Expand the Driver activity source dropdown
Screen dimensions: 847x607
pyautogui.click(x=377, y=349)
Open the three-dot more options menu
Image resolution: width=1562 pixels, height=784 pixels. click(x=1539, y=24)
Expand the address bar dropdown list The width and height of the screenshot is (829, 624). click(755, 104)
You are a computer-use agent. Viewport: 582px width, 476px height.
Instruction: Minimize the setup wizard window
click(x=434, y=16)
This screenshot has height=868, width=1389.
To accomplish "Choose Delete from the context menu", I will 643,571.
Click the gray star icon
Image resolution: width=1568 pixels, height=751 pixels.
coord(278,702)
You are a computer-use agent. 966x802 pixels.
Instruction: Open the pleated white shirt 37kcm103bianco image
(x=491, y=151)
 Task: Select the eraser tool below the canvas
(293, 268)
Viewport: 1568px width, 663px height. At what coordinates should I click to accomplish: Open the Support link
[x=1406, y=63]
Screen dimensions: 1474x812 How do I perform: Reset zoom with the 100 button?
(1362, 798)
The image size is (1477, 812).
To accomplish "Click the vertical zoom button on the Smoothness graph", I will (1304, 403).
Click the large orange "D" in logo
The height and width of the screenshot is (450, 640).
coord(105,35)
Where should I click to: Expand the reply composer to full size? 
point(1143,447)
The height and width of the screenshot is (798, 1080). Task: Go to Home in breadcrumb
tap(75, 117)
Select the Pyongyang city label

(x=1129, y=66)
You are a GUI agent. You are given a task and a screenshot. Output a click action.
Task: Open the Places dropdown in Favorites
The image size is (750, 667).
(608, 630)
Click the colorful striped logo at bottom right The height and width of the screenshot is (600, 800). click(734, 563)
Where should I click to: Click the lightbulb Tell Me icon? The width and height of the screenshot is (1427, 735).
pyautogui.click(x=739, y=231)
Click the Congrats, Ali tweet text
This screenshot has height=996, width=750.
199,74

==============================

• What the exercise asks:
Could you filter the material above and copy each line that holds the word "agent"?

• Your solution:
You are a computer-use agent. Viewport: 582px width, 476px height.
You are a computer-use agent. 966x802 pixels.
You are a GUI agent. You are given a task and a screenshot. Output a click action.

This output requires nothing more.